Your assignment | From the entries below, transcribe exactly the lines between the line holding "Click the search magnifier icon" and the line holding "The image size is (2275, 1279).", inclusive; skip all other lines.

Input data |
-*-*-
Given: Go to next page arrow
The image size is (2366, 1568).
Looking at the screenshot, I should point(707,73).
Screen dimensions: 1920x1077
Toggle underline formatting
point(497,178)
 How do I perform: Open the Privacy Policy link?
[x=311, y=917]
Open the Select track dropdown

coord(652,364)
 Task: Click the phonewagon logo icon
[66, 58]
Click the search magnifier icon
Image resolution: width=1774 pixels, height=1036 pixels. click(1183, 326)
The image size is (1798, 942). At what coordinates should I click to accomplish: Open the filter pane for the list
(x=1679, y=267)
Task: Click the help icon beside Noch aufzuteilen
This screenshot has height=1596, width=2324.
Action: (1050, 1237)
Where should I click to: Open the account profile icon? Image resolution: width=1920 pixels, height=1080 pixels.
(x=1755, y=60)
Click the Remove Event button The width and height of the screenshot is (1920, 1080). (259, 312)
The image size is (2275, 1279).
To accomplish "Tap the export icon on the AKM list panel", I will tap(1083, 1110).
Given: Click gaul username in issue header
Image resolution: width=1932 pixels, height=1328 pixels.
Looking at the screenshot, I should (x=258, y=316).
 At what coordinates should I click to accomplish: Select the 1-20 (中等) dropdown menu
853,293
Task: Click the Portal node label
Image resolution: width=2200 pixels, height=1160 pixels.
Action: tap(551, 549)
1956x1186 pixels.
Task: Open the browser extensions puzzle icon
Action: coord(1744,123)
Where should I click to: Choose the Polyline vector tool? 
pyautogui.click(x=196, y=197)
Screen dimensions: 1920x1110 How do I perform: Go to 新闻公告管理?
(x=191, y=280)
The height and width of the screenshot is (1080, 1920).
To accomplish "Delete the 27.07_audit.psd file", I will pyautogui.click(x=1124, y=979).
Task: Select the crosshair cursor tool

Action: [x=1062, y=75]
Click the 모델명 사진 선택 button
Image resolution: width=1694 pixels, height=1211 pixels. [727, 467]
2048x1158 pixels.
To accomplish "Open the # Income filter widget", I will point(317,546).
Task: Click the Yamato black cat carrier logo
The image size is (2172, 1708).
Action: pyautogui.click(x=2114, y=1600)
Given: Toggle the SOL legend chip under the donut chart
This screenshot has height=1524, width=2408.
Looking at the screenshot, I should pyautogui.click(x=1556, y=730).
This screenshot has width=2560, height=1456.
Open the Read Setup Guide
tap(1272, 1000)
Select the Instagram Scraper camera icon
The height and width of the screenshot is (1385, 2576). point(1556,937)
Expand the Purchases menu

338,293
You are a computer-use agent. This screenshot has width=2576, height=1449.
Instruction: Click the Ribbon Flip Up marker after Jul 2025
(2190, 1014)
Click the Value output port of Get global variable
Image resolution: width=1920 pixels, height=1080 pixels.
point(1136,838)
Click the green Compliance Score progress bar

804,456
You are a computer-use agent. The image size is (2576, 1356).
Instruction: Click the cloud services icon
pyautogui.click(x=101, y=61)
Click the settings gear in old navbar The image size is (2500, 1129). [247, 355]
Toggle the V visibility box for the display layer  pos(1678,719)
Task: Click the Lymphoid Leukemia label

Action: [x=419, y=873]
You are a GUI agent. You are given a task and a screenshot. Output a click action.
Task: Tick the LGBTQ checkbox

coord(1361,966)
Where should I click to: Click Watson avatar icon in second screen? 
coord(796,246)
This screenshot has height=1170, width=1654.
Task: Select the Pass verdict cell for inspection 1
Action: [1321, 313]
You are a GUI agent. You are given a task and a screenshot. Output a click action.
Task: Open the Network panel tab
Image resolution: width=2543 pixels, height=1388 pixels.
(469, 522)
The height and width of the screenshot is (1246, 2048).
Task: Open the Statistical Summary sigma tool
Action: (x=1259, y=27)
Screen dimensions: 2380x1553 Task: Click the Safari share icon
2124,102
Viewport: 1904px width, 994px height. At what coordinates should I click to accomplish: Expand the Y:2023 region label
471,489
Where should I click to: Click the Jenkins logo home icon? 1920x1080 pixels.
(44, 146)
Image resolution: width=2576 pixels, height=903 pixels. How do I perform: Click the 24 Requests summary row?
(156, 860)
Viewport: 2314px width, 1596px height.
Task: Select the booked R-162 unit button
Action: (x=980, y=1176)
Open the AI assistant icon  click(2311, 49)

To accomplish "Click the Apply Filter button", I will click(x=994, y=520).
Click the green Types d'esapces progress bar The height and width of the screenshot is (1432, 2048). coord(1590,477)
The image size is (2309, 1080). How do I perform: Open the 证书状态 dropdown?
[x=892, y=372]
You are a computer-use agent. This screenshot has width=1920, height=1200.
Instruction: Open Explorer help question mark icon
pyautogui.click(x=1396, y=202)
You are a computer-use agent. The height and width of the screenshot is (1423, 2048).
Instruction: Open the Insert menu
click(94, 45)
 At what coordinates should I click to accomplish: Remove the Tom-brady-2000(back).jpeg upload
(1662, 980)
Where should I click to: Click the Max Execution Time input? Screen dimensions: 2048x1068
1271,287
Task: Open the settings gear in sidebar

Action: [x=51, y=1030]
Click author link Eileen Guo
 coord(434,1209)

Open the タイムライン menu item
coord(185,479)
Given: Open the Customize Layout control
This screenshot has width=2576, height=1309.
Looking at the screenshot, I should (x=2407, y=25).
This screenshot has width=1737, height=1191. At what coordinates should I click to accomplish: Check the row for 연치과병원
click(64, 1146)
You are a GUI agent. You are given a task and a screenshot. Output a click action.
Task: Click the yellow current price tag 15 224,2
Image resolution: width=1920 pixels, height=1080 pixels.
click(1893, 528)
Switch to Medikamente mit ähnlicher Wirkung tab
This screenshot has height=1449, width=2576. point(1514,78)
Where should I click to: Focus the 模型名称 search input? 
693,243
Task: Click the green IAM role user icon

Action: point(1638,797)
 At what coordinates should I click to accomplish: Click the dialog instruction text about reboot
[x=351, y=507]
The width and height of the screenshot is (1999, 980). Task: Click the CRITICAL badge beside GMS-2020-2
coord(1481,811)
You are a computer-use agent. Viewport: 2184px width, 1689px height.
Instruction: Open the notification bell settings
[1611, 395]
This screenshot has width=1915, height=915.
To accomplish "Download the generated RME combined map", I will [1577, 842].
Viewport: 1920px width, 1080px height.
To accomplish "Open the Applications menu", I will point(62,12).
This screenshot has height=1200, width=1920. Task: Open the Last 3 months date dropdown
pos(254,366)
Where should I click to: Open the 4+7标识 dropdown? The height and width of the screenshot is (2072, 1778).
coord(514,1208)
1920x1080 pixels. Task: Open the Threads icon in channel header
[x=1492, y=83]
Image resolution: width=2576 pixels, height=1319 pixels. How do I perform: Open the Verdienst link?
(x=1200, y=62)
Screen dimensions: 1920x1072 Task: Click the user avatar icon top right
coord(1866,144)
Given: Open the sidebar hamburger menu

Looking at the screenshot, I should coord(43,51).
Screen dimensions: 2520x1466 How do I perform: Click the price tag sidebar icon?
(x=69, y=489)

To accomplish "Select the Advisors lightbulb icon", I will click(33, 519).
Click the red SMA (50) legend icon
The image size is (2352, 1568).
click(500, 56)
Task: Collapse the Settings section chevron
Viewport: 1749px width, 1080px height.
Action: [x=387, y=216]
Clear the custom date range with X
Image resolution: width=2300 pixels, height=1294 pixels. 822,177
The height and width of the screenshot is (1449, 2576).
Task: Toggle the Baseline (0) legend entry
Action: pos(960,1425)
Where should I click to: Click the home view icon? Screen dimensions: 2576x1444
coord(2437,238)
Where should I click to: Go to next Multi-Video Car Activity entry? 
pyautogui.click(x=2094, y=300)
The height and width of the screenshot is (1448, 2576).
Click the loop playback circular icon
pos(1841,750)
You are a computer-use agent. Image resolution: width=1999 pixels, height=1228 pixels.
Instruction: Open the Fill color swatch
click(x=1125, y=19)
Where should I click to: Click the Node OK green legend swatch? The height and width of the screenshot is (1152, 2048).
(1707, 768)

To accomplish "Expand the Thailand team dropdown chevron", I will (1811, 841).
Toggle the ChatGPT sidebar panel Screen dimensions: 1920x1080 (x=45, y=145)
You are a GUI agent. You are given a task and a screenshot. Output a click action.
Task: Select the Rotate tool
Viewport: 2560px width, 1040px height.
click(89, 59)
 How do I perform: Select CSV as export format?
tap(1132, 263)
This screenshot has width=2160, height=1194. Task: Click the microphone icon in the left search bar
-*-*-
Response to the task |
Click the search magnifier icon
Image resolution: width=1774 pixels, height=1036 pixels. click(1183, 326)
The image size is (1798, 942). At what coordinates should I click to accomplish: Open the filter pane for the list
(x=1679, y=267)
Task: Click the help icon beside Noch aufzuteilen
This screenshot has height=1596, width=2324.
Action: (1050, 1237)
Where should I click to: Open the account profile icon? Image resolution: width=1920 pixels, height=1080 pixels.
(x=1755, y=60)
Click the Remove Event button The width and height of the screenshot is (1920, 1080). (259, 312)
The image size is (2275, 1279).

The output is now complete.